BEGIN DATASET ENTRIES

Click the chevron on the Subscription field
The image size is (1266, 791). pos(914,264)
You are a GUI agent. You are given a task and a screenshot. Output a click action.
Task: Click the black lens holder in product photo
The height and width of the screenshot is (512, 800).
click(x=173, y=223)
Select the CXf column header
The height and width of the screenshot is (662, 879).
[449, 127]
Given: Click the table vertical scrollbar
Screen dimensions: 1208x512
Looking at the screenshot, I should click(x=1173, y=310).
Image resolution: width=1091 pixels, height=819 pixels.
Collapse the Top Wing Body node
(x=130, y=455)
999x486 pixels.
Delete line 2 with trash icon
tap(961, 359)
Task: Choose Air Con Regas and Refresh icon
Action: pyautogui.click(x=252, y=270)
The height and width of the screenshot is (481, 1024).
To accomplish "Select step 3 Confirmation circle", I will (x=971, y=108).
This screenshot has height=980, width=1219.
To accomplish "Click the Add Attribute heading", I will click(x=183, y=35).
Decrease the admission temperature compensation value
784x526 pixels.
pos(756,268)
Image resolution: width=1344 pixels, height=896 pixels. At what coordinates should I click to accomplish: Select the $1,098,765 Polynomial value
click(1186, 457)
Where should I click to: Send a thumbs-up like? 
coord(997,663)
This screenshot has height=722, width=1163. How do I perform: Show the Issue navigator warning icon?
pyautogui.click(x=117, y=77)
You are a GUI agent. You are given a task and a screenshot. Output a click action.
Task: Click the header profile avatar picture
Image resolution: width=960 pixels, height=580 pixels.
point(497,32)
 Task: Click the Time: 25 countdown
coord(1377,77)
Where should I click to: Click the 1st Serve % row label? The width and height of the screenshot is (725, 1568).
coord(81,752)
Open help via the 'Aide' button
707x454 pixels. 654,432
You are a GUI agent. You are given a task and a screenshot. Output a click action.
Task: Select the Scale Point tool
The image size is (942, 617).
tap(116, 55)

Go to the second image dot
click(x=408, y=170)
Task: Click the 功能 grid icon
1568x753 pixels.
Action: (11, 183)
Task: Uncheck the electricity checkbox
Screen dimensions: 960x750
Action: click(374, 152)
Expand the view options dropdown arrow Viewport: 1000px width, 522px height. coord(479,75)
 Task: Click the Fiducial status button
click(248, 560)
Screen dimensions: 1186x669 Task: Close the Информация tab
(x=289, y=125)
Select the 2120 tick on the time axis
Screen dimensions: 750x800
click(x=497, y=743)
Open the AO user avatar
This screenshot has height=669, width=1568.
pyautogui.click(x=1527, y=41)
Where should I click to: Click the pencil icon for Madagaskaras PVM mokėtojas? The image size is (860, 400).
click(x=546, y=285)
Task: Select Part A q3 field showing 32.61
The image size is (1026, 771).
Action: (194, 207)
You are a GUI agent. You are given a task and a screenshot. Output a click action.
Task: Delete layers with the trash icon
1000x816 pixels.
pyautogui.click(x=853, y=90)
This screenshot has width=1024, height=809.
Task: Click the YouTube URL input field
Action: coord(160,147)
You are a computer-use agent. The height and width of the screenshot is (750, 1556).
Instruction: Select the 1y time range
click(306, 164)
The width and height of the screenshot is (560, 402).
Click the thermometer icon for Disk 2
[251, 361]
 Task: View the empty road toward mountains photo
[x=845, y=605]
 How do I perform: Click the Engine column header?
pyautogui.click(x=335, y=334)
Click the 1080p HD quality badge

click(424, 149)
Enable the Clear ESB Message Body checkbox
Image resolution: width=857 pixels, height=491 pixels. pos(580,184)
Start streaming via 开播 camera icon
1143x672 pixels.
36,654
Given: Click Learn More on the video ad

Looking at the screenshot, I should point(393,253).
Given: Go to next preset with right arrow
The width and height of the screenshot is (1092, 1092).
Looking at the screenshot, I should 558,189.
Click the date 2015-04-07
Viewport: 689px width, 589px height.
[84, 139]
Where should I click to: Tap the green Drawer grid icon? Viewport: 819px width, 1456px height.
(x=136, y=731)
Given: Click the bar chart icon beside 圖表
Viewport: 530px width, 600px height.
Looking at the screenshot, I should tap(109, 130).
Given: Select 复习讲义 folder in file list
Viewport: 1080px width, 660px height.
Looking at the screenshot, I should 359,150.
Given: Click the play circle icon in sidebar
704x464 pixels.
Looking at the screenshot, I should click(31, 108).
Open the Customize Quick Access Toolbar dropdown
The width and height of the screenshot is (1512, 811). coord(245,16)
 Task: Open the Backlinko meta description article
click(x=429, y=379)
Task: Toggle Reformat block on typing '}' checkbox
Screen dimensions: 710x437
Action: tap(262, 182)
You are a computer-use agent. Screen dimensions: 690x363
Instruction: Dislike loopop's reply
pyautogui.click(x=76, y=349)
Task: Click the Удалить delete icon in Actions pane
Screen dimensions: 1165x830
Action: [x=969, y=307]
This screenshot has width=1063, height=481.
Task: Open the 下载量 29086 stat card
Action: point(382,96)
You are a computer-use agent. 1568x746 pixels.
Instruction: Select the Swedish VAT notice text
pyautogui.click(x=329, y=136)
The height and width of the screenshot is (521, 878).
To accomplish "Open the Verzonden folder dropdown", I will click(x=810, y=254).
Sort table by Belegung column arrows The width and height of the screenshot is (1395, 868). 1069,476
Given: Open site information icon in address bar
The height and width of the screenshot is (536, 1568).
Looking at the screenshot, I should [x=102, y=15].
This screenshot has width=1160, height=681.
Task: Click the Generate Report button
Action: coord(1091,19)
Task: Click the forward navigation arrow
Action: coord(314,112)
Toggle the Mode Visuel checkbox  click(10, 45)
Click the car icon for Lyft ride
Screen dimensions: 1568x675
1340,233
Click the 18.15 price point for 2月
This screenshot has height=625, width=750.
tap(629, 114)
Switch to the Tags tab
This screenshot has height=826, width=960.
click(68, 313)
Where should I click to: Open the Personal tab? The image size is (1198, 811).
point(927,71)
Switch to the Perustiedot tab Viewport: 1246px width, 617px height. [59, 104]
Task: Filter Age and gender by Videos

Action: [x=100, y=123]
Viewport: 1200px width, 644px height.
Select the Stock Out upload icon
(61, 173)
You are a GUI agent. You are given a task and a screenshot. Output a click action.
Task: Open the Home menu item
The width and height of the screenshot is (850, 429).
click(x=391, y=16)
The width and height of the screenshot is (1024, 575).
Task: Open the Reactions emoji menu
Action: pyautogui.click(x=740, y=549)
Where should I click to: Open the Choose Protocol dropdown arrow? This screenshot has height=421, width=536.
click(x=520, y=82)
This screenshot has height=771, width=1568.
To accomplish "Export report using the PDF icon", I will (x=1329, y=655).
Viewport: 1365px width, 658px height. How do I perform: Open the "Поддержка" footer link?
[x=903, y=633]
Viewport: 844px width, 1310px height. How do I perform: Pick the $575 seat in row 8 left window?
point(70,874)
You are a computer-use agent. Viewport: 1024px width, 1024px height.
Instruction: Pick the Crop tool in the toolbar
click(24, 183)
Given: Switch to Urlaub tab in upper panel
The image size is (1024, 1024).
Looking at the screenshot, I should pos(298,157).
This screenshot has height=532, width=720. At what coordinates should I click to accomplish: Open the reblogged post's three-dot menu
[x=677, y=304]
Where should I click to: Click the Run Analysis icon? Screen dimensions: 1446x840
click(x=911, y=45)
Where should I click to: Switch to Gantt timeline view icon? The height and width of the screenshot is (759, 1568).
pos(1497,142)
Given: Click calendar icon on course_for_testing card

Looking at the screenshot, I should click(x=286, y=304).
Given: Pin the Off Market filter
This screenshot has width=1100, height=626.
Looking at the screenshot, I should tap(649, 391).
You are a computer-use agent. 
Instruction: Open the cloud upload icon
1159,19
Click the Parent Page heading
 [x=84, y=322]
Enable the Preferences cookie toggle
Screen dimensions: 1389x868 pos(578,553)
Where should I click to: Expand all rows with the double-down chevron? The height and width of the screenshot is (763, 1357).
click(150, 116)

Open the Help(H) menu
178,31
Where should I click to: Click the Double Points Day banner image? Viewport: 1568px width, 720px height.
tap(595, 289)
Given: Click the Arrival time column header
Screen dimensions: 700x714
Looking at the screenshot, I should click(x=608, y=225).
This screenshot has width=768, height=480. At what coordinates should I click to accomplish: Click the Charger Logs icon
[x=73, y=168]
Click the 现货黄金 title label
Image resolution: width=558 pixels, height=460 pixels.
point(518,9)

END DATASET ENTRIES

- **TASK INSTRUCTIONS**
Restate the line containing "Enable the Preferences cookie toggle" and every remaining line of the records word for word. Add nothing.

- **WRITTEN REPLY**
Enable the Preferences cookie toggle
Screen dimensions: 1389x868 pos(578,553)
Where should I click to: Expand all rows with the double-down chevron? The height and width of the screenshot is (763, 1357).
click(150, 116)

Open the Help(H) menu
178,31
Where should I click to: Click the Double Points Day banner image? Viewport: 1568px width, 720px height.
tap(595, 289)
Given: Click the Arrival time column header
Screen dimensions: 700x714
Looking at the screenshot, I should click(x=608, y=225).
This screenshot has width=768, height=480. At what coordinates should I click to accomplish: Click the Charger Logs icon
[x=73, y=168]
Click the 现货黄金 title label
Image resolution: width=558 pixels, height=460 pixels.
point(518,9)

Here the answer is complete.